*PROBLEMS*:
A – What does SESTAT stand for, according to the survey designs text?
B – Rewrite the listing below, replacing "dropdown" with "drop-down menu" and leaving everything else unchanged.

==== SOURCE EXTRACT ====

Survey Designs

The National Science Foundation (NSF) collects data about college graduates and doctorate degree recipients living in the US through three surveys: the National Survey of College Graduates (NSCG), the Survey of Doctorate Recipients (SDR), and the National Survey of Recent College Graduates (NSRCG). Respondents from each of these three surveys with science or engineering degrees or occupations are compiled into one dataset: the SESTAT (the Scientists and Engineers Statistical Data System). Health field degree holders or practictioners are included in SESTAT for all respondents in the SDR survey and 2003-forward versions of the NSCG and NSRCG.

IPUMS-HigherEd harmonizes the SESTAT samples from survey years 1993-onward, and the original full SDR survey samples. Due to sampling methods, all respondents in the SDR have science, engineering, and health doctorate degrees, and are all also found in the SESTAT for that year. In contrast, not all respondents to NSCG are included in the SESTAT sample because the the non-scientists and engineers are not included. However, in most years, a number of questions that are asked only of SDR respondents are not included in SESTAT files. There are also circumstances where full SDR variables have more detail than the same variable in the SESTAT version of the sample.

==== TASK MATERIAL ====

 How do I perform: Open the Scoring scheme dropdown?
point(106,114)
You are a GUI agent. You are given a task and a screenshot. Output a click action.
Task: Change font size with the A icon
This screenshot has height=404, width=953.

====

*RESULTS FOR EACH TASK*:
A – The Scientists and Engineers Statistical Data System

B –
 How do I perform: Open the Scoring scheme drop-down menu?
point(106,114)
You are a GUI agent. You are given a task and a screenshot. Output a click action.
Task: Change font size with the A icon
This screenshot has height=404, width=953.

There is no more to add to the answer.